(Beginning of Exercise inputs)

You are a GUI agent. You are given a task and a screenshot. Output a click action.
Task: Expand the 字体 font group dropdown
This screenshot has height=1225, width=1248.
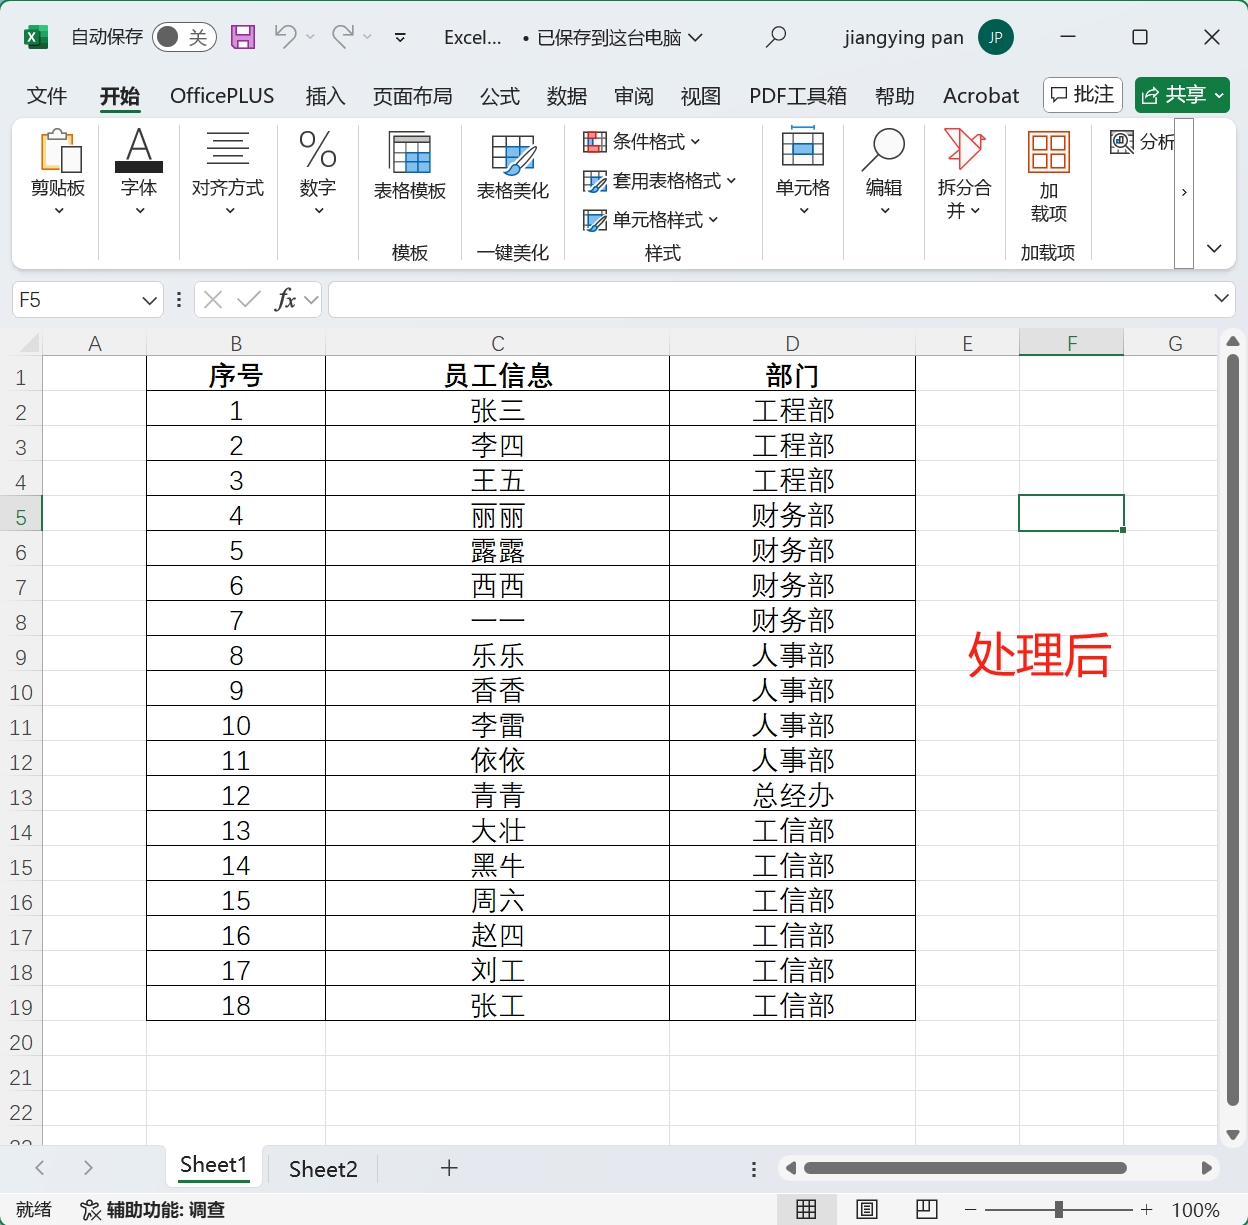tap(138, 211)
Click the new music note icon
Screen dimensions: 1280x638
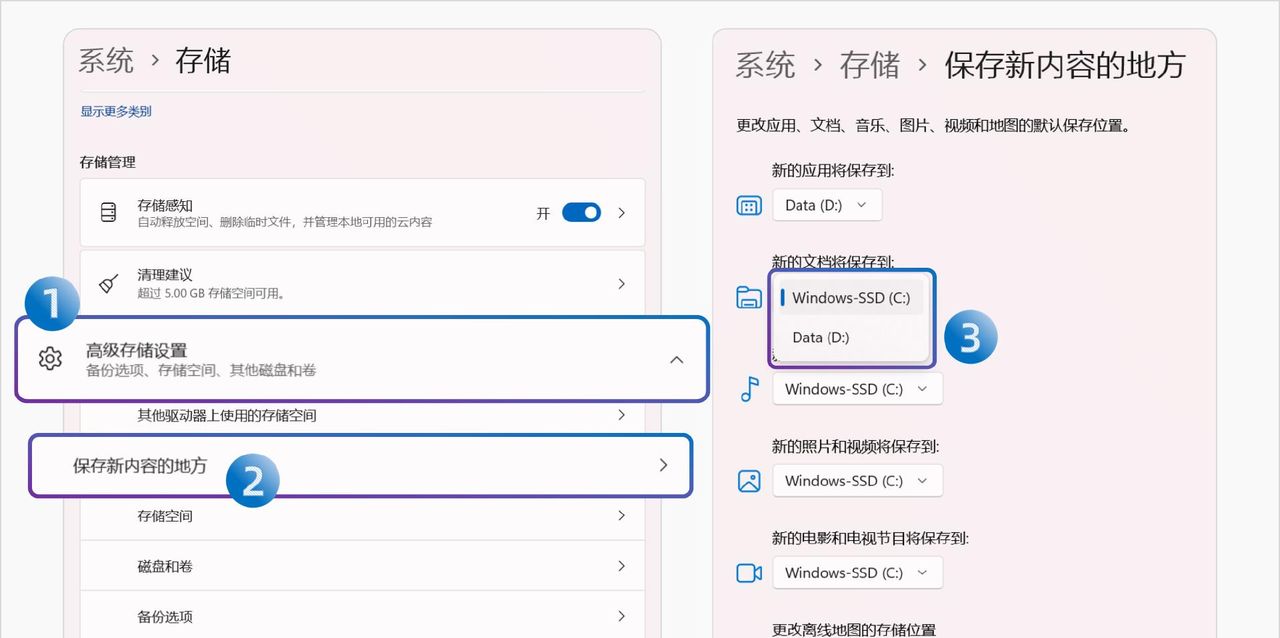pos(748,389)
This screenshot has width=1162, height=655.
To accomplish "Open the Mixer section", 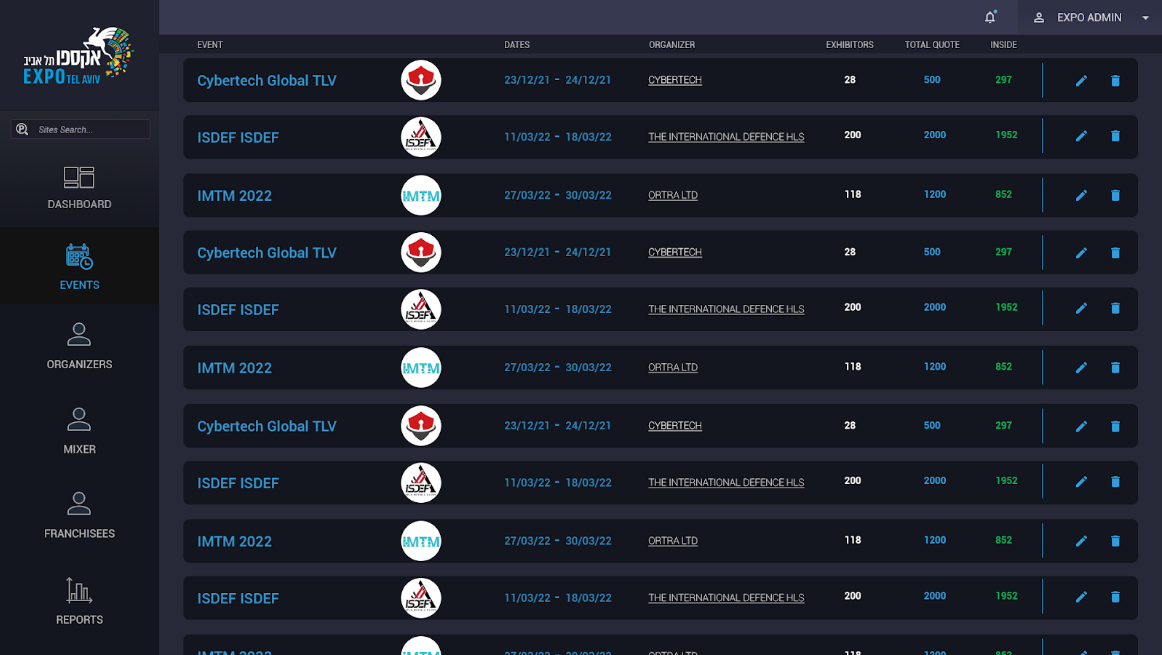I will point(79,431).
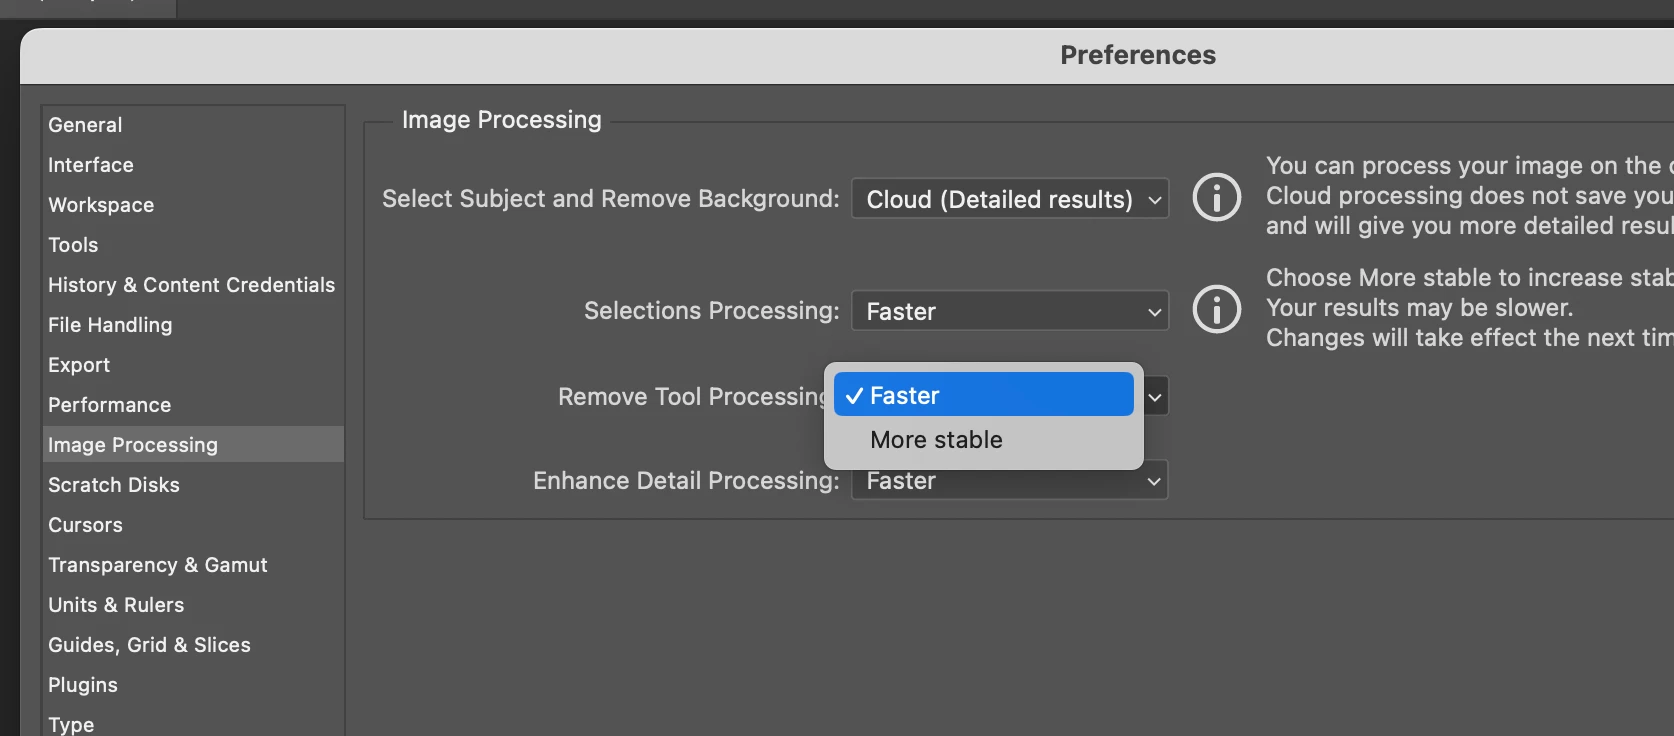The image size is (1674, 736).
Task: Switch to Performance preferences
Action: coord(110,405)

(End of Exercise inputs)
(Beginning of Exercise inputs)

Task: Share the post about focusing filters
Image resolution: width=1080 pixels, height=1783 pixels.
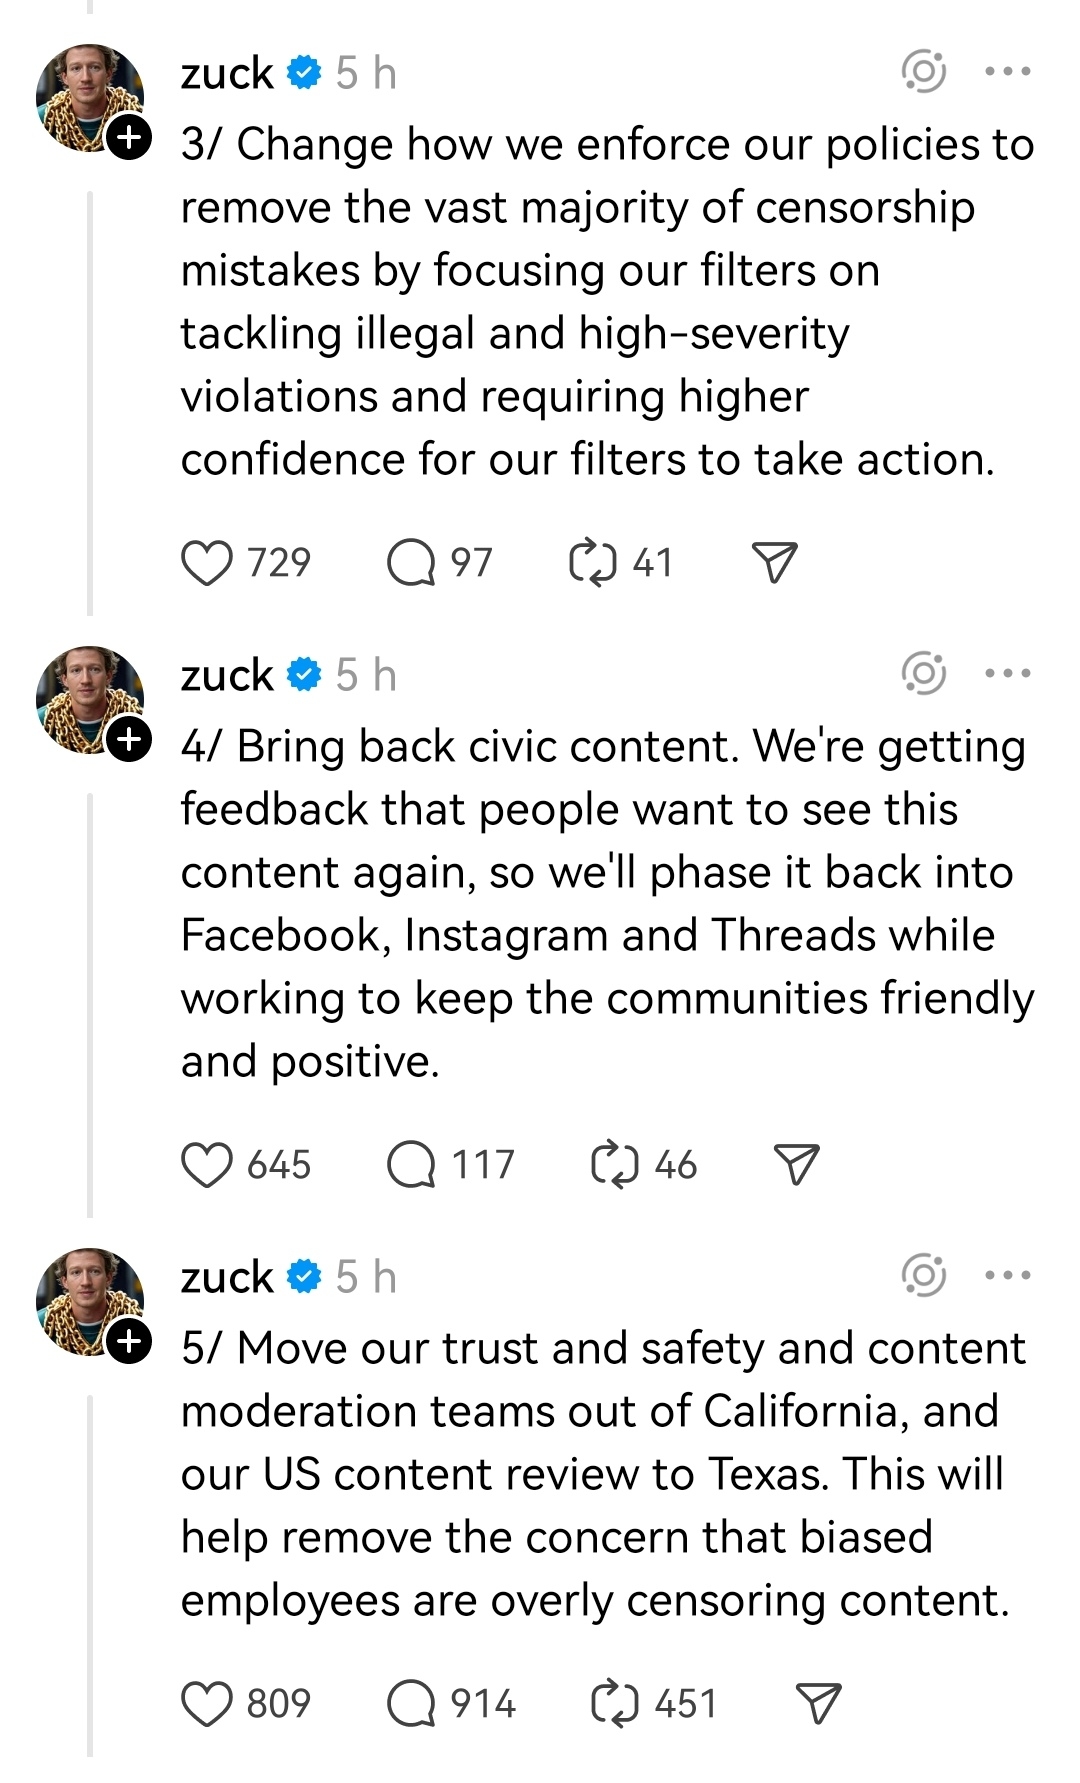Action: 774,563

(End of Exercise inputs)

_Your objective_. Take the material above from the line containing "Task: Expand the 字体 font group dropdown" up to and including the line containing "This screenshot has width=1162, height=655." and retype it exactly, without any pictures.

_Solved exercise_.
Task: Expand the 字体 font group dropdown
This screenshot has height=1225, width=1248.
tap(138, 211)
Click the new music note icon
Screen dimensions: 1280x638
pos(748,389)
This screenshot has width=1162, height=655.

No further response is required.